Saturday, November 12, 2011

AOW November 14

     Technology plays a role in nearly everything and it would seem, technology even has control in the kitchen.  With Thanksgiving quickly approaching, many people are trying out recipes and marking pages in their cookbooks.  However, it could be that the cookbooks we have used for years aren’t as informative and useful as once believed.  New cooking apps for the iPad are in many ways hinting that “books as kitchen tools are on the way out” (1).
      Julia Moskin has been a writer for the New York Times Dining Section since 2004.  She began writing about food in 1993 as a restaurant critic for the New York Press. She has co-authored nine cookbooks and has written for the magazines, Saveur and Metropolitan Home.

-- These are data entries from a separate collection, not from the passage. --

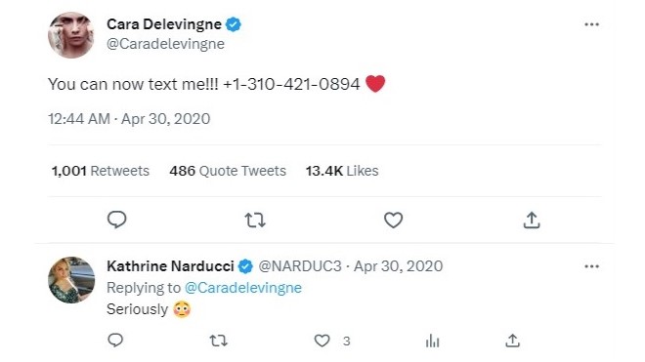Share Kathrine Narducci's reply
The image size is (645, 362).
coord(512,341)
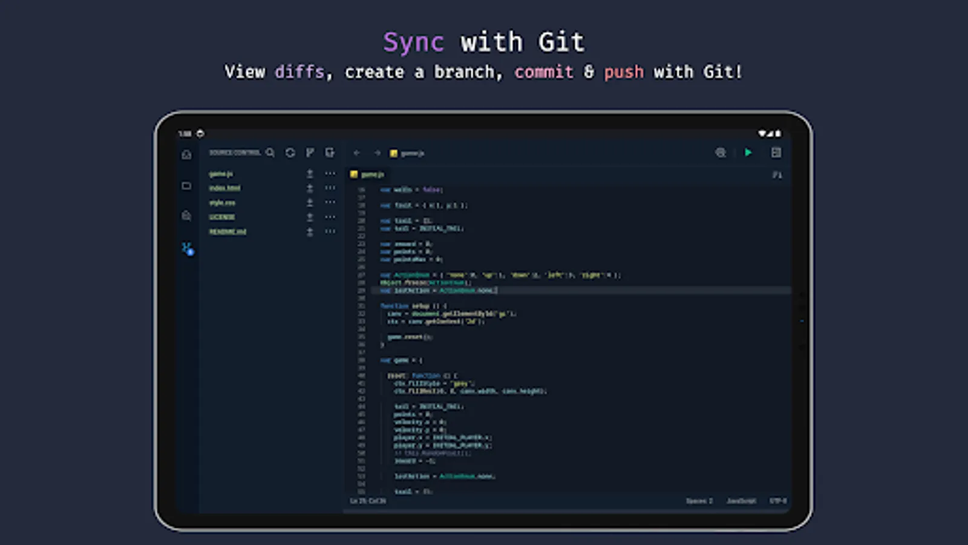Create a branch using the branch icon
This screenshot has width=968, height=545.
point(310,153)
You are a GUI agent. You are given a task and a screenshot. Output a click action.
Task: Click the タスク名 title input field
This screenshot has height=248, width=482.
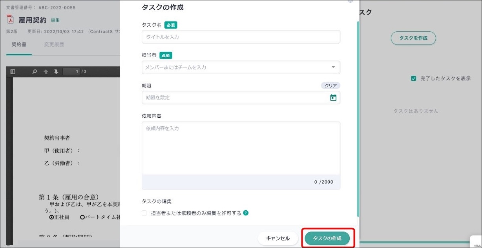pyautogui.click(x=241, y=37)
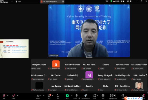148x100 pixels.
Task: Open the chat icon with notification badge
Action: click(x=49, y=96)
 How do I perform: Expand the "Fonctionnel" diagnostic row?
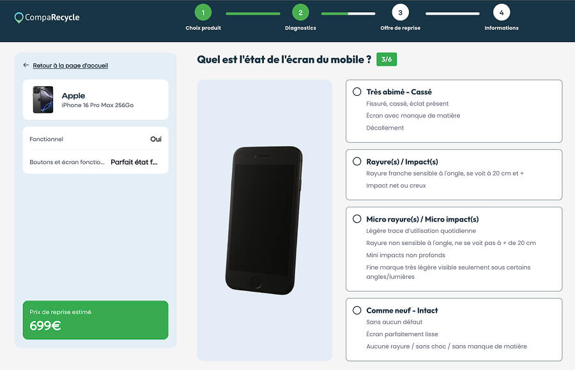pyautogui.click(x=95, y=139)
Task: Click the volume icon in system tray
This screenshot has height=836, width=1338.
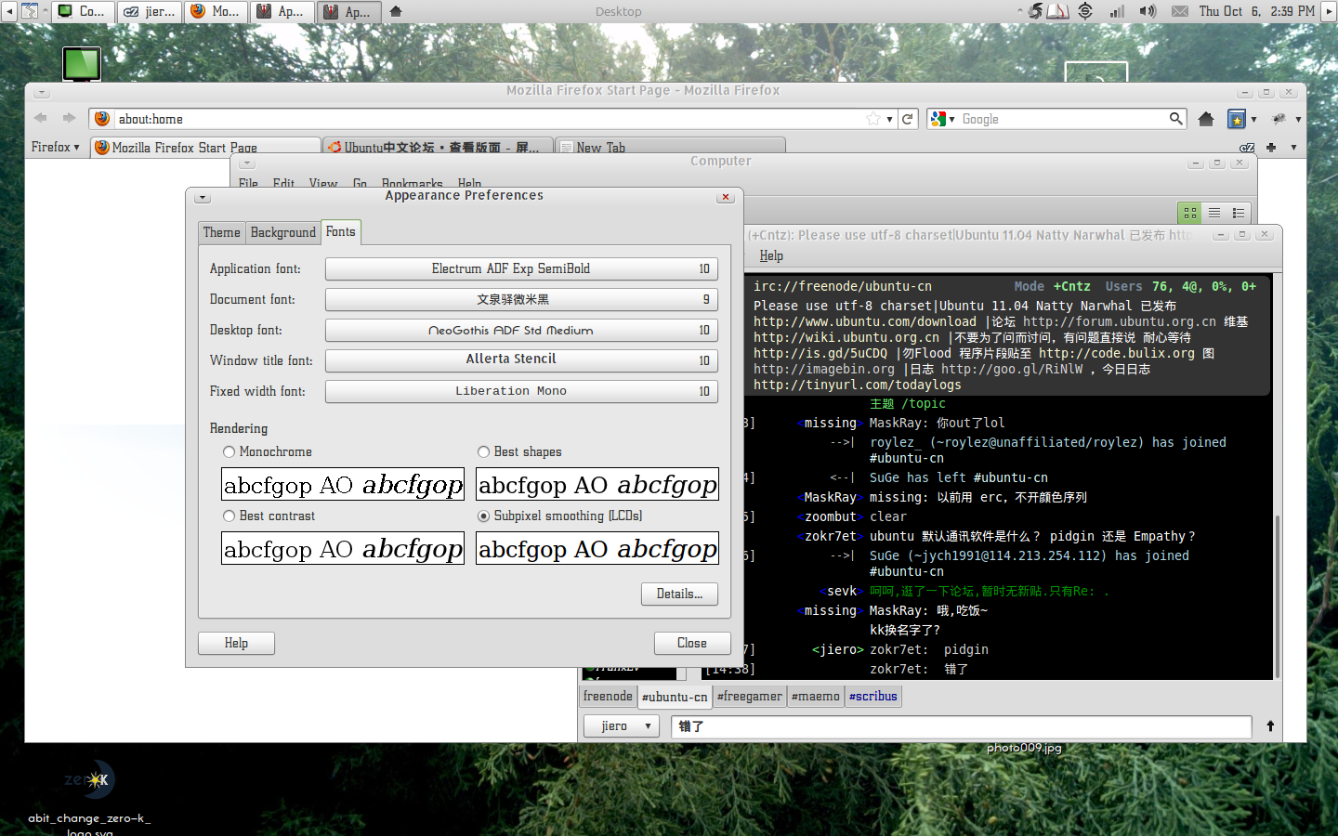Action: (1148, 11)
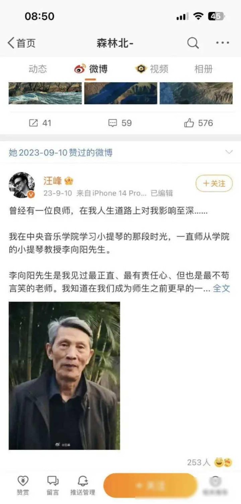Tap the repost icon with 41
The image size is (241, 504).
click(x=40, y=123)
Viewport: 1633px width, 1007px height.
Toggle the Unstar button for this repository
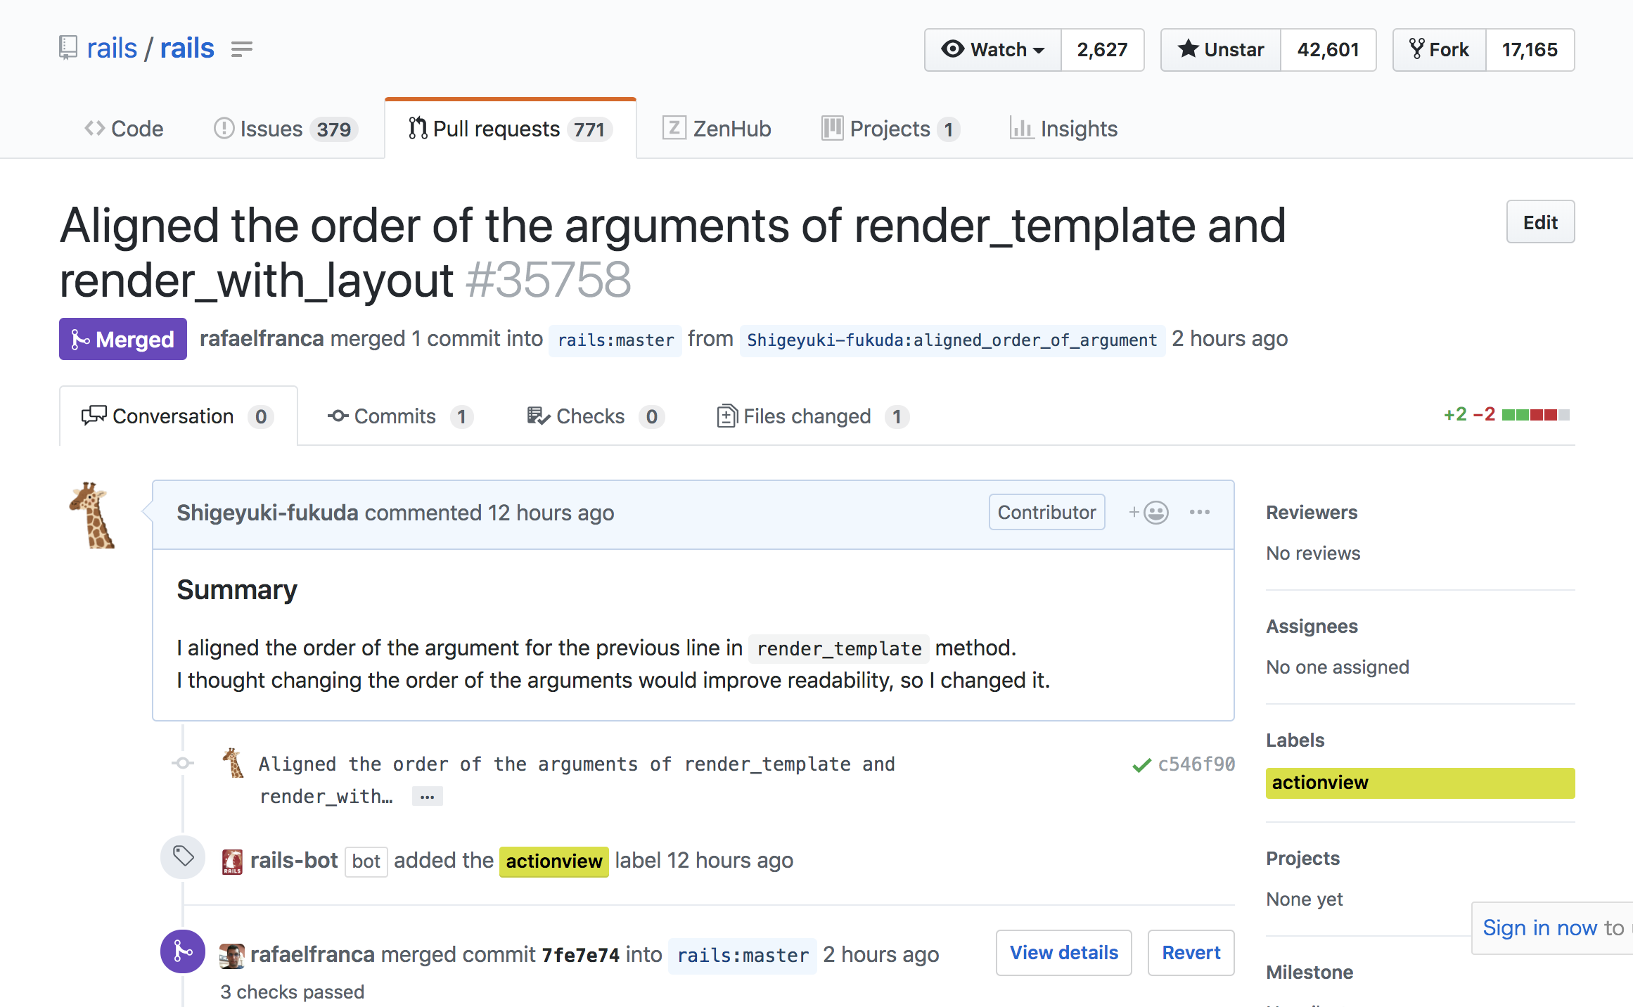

     The piece was written in response to new cooking apps that are available for purchase.  The new apps include, Baking with Dorie, Jamie Oliver’s 20 Minute Meals and Professional Chef. These apps animate cooking instructions. The book The Geometry of Pasta has an app in which “motion is added to the mix”: pasta butterflies flutter into boiling water, the word “Parmesan” is itself grated into a bowl, and the word “prosciutto” is sliced into slivers (2). 

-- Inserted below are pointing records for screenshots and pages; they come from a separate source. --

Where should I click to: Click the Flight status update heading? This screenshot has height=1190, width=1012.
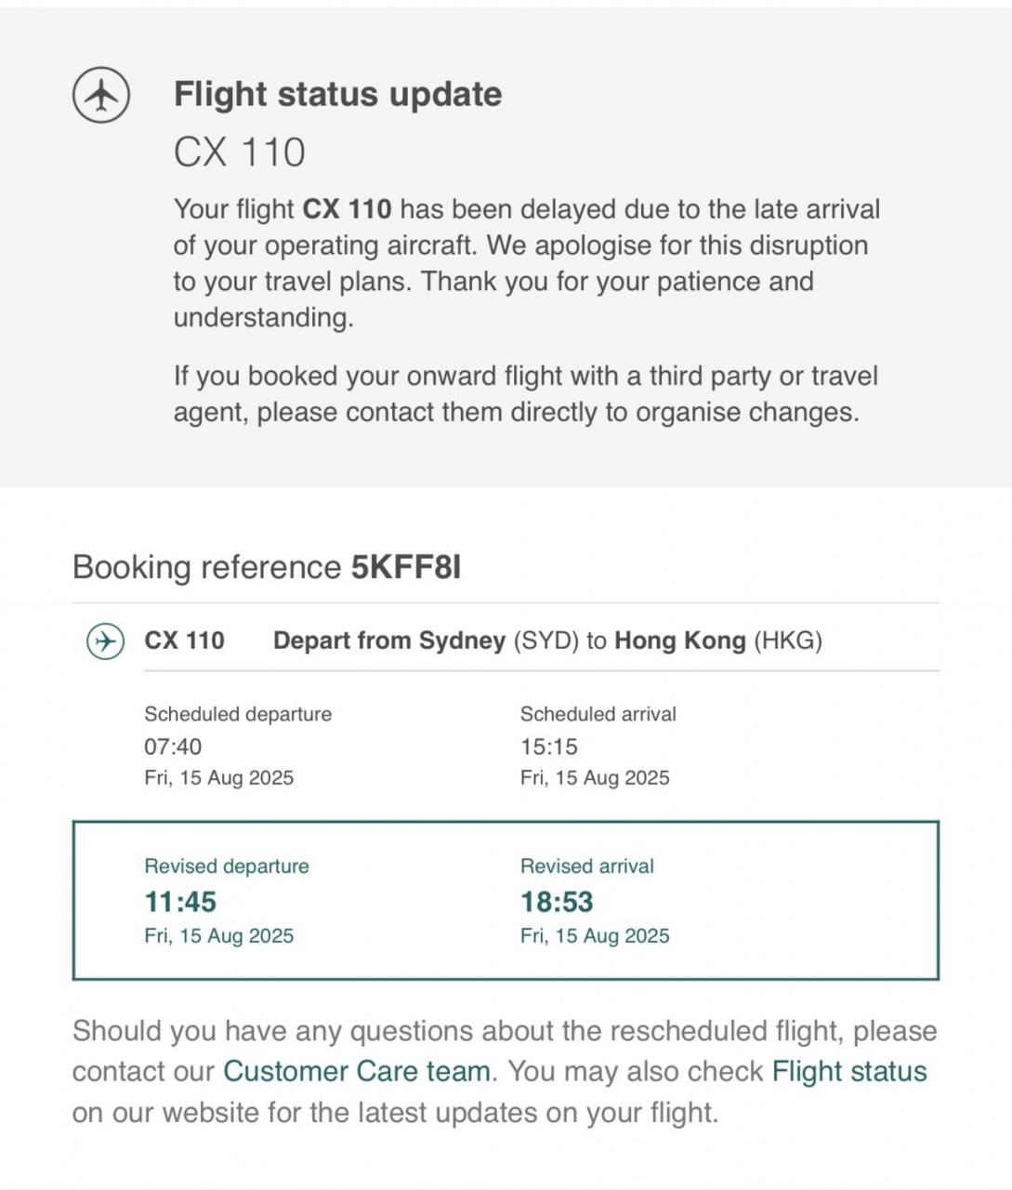[338, 94]
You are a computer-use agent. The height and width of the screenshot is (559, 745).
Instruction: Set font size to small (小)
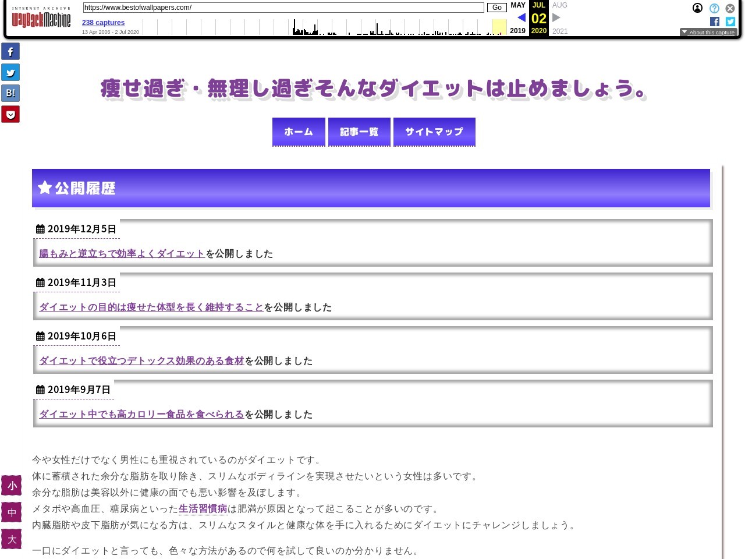click(12, 486)
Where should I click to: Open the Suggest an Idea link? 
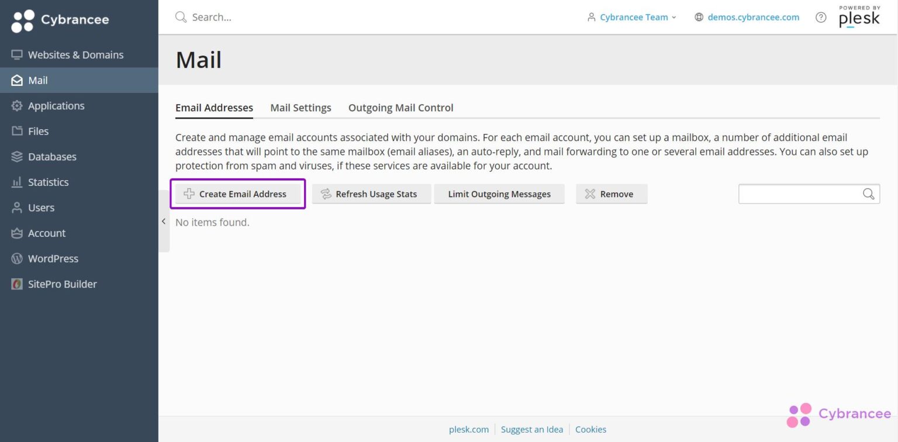[532, 430]
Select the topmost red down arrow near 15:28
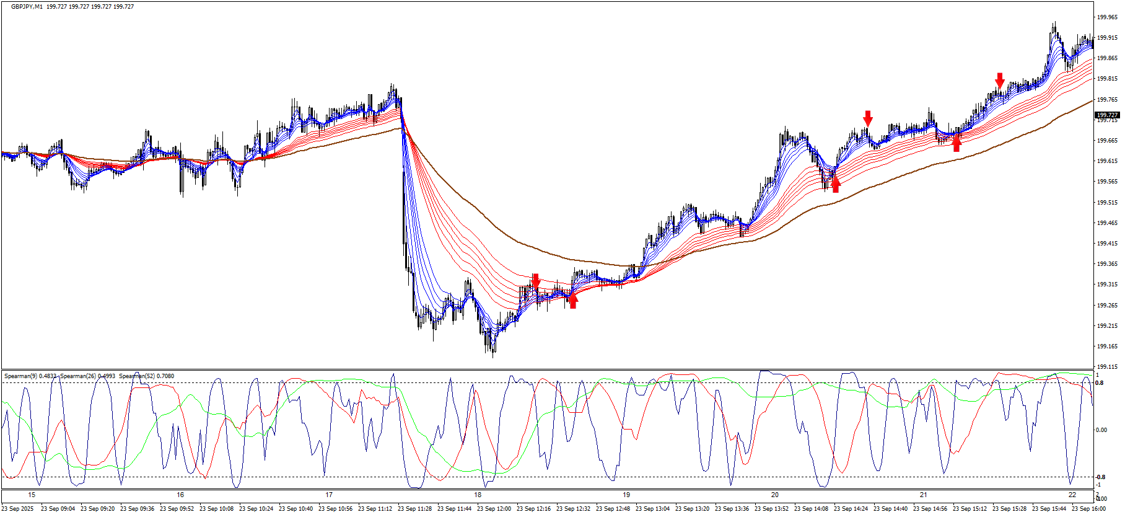Screen dimensions: 1125x525 click(1000, 80)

     The purpose of the piece was to not only inform the audience of all the new cooking apps available, but also show that slowly but surely, cookbooks could become a thing of the past.  It is reasonable to say that eventually everything becomes obsolete with new and advancing technology making almost all aspects of life easier and more efficient.
     The rhetorical devices used in this piece include an appeal to ethos, pathos and logos and also description.  Moskin established logos as well as pathos by quoting people who have used the app before. For example Bob Huntley said, “I struggled with getting the whole recipe downloaded into my head. I kept having to go back to the page, and the interface was so difficult to manage” (3).  Also,  “You can’t hear the onions sizzling in the pan, or how to move your knife through a salmon fillet, or see how to put your pasta machine back together in a book.”  By embedding these thoughts into the article, the audience can connect and relate to those same annoyances and struggles with using a cookbook and can see logically that using a cooking app is the best option.  Moskin also describes with much detail what these apps have the ability to do which establishes credibility.
       The audience intended to read this article are readers of the New York Times and also anyone interested in or just pondering the efficiency of the new cooking apps.
     The author did accomplish her purpose.  She used quotes from various sources, included detailed information but still made the article interesting and fun.  Maybe instead of a cookbook for mom’s Christmas gift, I’ll consider a cooking app instead!